> **WHAT NEEDS TO BE DONE**: Locate each line in the lines below that contains the word "with" and copy those lines. Case counts.

— Start of LISTED ENTRIES —

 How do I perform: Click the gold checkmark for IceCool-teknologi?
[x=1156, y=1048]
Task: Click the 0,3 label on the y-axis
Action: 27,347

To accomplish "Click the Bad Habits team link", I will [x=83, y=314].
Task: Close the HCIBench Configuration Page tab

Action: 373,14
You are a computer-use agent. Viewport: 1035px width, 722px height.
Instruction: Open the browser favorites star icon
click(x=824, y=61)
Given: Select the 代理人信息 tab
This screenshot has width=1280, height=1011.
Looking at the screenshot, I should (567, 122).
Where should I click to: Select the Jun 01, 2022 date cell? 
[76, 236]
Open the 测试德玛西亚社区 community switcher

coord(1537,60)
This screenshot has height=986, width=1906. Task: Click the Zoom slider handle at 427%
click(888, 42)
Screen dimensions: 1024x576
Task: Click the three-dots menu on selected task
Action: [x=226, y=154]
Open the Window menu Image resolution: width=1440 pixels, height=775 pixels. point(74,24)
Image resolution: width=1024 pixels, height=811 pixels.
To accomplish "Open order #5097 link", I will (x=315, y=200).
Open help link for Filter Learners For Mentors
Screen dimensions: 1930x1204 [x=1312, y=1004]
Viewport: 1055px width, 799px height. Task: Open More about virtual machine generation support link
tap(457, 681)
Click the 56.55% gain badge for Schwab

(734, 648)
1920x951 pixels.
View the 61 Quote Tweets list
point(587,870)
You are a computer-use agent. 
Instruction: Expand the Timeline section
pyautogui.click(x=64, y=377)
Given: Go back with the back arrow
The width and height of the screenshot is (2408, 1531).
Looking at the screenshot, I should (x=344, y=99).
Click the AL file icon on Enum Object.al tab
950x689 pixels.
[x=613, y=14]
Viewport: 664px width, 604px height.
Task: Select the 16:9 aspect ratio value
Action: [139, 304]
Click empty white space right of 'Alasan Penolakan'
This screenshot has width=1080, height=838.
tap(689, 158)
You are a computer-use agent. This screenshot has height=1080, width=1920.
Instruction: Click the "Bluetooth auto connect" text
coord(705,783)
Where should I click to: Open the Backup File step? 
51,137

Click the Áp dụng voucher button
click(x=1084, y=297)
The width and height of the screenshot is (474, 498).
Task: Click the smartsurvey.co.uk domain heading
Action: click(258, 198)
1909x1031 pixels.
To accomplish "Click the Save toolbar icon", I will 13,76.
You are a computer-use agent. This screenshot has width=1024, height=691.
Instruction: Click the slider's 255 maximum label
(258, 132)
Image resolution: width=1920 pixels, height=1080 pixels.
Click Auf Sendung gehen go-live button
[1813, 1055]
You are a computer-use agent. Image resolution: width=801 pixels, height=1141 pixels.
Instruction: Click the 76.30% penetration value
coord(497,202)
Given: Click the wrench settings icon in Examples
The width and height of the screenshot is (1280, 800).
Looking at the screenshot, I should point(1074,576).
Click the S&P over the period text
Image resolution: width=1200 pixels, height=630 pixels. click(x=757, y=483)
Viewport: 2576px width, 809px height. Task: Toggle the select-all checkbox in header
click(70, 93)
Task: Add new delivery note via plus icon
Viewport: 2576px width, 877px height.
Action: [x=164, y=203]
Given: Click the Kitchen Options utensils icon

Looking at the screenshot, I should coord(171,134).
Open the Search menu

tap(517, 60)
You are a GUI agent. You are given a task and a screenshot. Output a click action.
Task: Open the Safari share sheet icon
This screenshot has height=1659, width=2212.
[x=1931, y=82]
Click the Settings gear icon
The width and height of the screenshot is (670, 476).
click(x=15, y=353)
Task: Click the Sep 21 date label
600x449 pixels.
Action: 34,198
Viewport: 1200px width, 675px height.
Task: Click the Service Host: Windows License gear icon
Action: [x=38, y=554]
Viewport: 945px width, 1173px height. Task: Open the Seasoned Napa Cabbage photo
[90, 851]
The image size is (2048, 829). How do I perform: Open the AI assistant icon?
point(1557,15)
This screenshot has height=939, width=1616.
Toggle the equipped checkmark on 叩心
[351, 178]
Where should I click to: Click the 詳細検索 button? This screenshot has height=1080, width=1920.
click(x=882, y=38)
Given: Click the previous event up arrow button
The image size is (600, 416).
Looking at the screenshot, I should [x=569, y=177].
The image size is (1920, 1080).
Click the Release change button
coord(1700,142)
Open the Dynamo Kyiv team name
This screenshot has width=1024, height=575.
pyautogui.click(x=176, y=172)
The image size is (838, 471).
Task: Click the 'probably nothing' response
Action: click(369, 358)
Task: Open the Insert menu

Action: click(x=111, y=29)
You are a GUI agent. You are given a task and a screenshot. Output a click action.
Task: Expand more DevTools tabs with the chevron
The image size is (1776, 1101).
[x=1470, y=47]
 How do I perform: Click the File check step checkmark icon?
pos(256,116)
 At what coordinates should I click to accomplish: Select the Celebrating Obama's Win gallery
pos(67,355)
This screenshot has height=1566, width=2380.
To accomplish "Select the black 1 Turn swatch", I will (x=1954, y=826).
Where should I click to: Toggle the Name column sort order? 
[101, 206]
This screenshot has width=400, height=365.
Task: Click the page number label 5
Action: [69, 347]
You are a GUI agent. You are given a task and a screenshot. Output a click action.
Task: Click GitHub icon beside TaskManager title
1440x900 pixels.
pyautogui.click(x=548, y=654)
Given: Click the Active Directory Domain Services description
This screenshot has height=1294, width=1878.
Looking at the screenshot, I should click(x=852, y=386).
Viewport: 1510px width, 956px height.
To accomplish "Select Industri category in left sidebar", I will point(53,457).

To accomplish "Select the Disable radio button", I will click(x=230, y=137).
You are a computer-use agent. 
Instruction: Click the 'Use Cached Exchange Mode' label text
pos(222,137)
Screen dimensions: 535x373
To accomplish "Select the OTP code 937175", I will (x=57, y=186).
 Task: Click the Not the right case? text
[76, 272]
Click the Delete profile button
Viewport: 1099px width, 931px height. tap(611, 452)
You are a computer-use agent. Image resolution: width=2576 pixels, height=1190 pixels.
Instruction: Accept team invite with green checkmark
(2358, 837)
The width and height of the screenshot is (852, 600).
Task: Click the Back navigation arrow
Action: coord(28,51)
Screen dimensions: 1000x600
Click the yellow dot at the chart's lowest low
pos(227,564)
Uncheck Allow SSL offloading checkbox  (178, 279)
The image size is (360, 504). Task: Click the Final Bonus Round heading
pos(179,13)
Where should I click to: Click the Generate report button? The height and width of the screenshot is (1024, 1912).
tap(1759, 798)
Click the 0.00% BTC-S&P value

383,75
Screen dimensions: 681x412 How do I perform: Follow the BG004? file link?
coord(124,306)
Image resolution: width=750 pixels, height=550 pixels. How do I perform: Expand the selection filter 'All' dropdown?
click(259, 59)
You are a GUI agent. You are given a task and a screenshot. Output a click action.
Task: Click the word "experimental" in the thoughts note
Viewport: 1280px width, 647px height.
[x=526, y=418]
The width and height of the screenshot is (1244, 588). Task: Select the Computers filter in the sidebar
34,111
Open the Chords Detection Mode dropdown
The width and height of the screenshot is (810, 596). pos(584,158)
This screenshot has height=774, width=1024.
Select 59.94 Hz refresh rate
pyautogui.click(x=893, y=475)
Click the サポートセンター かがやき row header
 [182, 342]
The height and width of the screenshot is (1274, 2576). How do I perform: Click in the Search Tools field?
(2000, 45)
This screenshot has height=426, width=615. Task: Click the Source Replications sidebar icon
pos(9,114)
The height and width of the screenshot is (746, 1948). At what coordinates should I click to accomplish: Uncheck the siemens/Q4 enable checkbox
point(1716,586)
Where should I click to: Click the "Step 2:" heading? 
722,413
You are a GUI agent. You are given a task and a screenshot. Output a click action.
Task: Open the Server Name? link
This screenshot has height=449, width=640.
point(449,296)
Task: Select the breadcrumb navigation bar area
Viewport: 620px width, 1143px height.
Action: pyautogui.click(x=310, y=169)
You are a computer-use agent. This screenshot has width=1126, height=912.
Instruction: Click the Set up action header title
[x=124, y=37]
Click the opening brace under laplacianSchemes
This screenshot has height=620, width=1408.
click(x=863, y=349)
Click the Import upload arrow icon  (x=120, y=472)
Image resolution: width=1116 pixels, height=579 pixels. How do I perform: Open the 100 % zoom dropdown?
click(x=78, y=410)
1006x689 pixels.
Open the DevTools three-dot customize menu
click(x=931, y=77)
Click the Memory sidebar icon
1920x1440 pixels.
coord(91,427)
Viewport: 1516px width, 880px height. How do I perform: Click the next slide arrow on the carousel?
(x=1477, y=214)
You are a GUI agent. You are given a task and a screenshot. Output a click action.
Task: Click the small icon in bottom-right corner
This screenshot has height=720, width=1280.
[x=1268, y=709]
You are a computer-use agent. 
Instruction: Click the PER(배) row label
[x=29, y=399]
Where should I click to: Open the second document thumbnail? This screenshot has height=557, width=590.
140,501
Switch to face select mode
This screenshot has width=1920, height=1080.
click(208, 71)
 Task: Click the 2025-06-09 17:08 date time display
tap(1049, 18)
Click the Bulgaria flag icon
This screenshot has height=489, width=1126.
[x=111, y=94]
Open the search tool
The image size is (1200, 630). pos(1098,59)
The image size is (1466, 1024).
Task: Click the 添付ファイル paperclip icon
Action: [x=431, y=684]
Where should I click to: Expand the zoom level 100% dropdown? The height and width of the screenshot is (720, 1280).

— End of LISTED ENTRIES —

> **RESPONSE TO THIS EXERCISE**:
Given: Go back with the back arrow
Task: Expand more DevTools tabs with the chevron
Instruction: Accept team invite with green checkmark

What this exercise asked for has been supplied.